Unveiling biomacromolecule interactions-NMR and optical spectroscopy studies on ligand binding to DNA and lysozyme

Doctoral thesis, 2013

Studies on intercalation of bulky binuclear ruthenium compounds into DNA have attracted attention due to their slow dissociation rate and sequence selectivity. Previous results showed that dumb-bell shaped molecules of the type [μ-(bidppz)(L)4Ru2]4+, L=phenanthroline or bipyridine, bind rapidly on the surface of DNA prior to intercalation. Functional understanding of the intercalation mechanism may greatly gain from structural characterization of both surface bound and intercalation states. In this work the initial surface bound state has for the first time been structurally characterized by 2-D NMR in detail, showing the binuclear compound aligned into the minor groove. A structure close to the proposed following intercalated state was found by X-ray crystallography: one dppz moiety inserts into the DNA stack of a hexamer duplex through extrusion of an AT base pair while the second moiety make such complexes being dimerized by end-stacking. Optical spectroscopy results indicate that these interactions are present also in dilute solution.
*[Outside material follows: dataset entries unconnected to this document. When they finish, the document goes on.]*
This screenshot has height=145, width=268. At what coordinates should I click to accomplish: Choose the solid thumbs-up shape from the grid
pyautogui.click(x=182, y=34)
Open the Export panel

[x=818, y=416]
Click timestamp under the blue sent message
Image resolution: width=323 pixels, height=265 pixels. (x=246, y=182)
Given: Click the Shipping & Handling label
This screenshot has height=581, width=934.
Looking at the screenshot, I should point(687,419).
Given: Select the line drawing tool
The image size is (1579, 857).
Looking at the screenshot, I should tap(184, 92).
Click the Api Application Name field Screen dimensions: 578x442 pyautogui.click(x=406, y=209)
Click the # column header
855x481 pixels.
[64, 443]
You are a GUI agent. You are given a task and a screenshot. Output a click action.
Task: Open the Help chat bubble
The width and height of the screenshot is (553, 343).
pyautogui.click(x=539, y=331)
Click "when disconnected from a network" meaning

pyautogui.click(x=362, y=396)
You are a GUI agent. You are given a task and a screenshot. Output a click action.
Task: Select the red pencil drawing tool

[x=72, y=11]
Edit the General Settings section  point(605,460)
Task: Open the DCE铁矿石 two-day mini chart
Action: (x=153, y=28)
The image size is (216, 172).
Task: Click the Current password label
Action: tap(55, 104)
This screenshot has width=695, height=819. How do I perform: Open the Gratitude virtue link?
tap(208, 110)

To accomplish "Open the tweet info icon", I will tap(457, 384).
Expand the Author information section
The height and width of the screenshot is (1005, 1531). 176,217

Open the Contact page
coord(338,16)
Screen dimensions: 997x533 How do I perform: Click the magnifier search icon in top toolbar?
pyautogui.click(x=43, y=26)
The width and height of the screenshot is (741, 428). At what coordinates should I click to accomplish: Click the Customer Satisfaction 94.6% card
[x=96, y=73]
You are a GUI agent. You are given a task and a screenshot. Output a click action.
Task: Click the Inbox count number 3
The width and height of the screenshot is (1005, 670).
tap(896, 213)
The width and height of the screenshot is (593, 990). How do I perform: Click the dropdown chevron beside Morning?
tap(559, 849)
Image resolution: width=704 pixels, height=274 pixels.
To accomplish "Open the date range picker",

Minor groove binding to DNA was also studied with the classical drug Hoechst 33258. By a combination of 1D-NMR, calorimetry and optical spectroscopy, two drug molecules were found to bind to the minor groove of a consecutive A4T4 sequence, one after another, instead of a ‘sandwich’ conformation as previously proposed. Proteins are another type of essential biomacromolecules, and in this thesis, lysozyme, an antimicrobial enzyme is studied. Lysozyme was found to undergo domain wide structure rearrangements accompanying the deprotonation of Glu 35, involving helix movements, reorientation of binding site residues and variations of the hydrogen bond pattern near the active site. Similar structural changes are observed when short polysaccharides are bound. Interestingly, surface properties such as electrostatic potential and hydrophobic patches significantly modulate the interaction of a disaccharide with intermolecular contacts remote from the catalytic site, while binding affinity near the active site shows fewer variations. Both the dynamic behavior of the α-domain as well as the surface properties of all binding sites are critical factors in the design or optimization of lysozyme-based compounds for applications in food preservation and pharmaceutical usage.